Water on its way to Dry Creek.

Today, March 22, 2015, is World Water Day, a day designated by the United Nations in 1993 to celebrate Water.

Being in our fourth year of drought, there never has been a time that Californians are more aware of water. Many of us may be joining the 780 million people of the world who do not have access to safe drinking water, NASA projections saying California has one year of water storage left.

In commemoration of this day, I offer links to two articles  coming out this month in Jung Journal, Culture and Psyche. The first is my  interview of Charlie Toledo, The Water Crisis in California: an Interview with Charlie Toledo. Charlie worked on the formation of the Watershed Development plan for Napa County in its seminal years, 1992–1995, and more recently serves on a state advisory board that functions as a consumer oversight of the California Public Utilities Commission. She brings indigenous wisdom and knowledge as she discusses current water legislation in California and what is needed to meet the crisis, viewing Water as alive and sacred. The second article, On Water—and Fire, is a meditation on a reflective approach suggested by one of Jung’s favorite stories, The Rainmaker. In this article I consider the question, Is it hubris to think that shifting our consciousness can have an impact on the outer world?
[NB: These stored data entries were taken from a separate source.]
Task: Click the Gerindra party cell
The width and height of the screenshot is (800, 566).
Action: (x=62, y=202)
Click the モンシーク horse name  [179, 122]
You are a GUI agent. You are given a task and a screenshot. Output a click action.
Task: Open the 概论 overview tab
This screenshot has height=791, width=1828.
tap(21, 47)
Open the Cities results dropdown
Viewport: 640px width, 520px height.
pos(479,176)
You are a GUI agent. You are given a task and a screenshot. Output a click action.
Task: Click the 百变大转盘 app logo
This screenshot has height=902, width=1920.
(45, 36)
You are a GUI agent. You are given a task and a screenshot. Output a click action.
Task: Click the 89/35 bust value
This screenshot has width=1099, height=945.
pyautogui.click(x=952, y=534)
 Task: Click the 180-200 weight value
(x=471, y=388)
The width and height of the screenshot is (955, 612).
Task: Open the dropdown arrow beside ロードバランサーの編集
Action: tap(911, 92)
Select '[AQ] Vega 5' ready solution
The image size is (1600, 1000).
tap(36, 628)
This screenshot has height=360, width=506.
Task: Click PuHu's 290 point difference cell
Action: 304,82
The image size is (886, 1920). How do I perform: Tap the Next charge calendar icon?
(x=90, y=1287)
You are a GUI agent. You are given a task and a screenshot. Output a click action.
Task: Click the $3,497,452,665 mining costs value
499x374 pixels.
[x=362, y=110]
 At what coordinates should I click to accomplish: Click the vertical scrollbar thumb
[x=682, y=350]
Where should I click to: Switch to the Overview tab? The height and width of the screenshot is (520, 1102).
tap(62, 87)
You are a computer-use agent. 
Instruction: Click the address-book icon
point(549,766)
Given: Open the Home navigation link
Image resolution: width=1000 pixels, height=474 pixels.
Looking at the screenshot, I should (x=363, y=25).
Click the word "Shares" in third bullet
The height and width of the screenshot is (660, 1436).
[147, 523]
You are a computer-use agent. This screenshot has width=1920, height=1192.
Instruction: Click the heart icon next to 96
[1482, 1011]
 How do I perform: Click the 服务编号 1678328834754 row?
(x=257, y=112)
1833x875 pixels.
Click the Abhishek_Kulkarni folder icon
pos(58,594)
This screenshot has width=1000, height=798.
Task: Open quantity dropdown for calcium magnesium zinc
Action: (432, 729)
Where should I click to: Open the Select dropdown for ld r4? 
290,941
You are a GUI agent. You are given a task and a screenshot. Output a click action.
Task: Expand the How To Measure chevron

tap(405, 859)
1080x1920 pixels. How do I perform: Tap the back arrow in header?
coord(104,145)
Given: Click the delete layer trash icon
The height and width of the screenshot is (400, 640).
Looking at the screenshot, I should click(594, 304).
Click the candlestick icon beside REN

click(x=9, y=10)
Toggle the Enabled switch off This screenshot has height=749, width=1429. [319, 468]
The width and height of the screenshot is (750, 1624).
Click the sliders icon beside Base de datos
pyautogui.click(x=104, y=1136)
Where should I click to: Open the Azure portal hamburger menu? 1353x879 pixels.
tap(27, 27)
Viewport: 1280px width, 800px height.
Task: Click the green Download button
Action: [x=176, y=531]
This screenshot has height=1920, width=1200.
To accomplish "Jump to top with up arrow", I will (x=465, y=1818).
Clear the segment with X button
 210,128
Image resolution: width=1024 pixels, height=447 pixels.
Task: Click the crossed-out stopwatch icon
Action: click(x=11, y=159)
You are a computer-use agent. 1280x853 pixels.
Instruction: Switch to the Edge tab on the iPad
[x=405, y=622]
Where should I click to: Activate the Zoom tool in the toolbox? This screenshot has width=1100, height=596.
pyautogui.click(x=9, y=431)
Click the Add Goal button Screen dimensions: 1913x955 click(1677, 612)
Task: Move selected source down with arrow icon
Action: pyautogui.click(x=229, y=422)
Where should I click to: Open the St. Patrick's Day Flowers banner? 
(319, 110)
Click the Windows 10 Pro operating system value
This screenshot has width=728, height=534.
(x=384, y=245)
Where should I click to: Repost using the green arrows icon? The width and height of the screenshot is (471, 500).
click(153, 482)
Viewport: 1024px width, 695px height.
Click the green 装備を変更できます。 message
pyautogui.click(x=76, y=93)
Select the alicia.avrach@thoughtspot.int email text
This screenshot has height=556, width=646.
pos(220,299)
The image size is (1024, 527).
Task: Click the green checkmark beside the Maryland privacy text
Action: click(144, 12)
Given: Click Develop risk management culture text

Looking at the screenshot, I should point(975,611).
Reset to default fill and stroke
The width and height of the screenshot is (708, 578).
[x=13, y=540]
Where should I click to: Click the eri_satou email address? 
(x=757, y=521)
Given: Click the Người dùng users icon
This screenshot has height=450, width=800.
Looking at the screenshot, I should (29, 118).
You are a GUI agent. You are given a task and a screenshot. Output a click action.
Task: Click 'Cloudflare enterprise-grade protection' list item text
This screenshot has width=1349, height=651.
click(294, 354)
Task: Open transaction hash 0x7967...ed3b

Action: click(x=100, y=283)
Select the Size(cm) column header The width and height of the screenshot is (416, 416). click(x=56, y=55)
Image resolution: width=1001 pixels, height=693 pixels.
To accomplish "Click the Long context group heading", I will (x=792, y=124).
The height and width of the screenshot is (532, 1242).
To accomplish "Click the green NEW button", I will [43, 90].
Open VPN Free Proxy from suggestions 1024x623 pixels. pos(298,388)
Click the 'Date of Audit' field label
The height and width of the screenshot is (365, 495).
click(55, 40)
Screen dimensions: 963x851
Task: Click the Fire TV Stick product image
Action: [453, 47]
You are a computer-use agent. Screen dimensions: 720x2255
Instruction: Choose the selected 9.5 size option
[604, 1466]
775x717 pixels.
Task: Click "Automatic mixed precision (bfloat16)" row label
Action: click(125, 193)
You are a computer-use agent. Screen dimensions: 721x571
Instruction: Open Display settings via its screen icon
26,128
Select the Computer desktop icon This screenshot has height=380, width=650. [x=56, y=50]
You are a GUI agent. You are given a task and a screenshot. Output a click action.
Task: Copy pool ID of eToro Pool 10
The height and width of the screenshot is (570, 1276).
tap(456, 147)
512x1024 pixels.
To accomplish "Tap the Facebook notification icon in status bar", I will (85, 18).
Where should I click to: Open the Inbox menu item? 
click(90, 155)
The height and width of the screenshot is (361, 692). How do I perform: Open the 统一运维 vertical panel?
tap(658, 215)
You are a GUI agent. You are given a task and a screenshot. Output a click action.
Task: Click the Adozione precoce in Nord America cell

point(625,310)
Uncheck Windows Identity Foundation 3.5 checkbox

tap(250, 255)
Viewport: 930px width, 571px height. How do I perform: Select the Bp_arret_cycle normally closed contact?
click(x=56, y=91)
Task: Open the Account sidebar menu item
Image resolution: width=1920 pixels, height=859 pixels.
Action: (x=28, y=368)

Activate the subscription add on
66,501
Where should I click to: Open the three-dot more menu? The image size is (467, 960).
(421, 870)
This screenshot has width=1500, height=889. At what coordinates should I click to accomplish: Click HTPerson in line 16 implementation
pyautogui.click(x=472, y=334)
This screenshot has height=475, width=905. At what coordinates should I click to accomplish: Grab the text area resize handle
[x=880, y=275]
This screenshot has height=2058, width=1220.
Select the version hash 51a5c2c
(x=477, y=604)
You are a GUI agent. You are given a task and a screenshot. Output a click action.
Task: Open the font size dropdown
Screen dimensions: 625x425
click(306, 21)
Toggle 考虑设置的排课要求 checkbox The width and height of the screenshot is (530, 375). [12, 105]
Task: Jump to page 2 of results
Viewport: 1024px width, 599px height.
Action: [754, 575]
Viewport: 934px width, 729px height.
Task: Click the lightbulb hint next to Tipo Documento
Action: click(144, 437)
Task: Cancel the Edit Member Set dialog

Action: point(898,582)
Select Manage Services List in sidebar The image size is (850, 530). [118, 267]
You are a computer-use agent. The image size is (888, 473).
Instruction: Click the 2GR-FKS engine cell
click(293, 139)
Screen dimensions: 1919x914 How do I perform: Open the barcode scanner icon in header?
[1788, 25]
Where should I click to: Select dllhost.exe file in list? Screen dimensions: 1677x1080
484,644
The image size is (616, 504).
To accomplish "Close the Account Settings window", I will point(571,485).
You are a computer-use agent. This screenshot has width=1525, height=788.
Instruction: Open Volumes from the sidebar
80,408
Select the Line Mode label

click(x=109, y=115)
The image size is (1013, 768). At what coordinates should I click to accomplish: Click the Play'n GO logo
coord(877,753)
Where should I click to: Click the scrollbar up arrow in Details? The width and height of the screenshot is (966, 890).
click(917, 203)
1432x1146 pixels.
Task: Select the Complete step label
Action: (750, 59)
But there are the practicalities, too, that all of us on earth are going to have to consciously consider for here on out. We are running out of high quality water. The World Health Organization suggests that each of us on earth needs only about 2-5 gallons a day to meet our needs. This is far less than the 150 gallons a day Californians have been using.

Earth will always have the last say, and never more so than with that which unites us all: Water.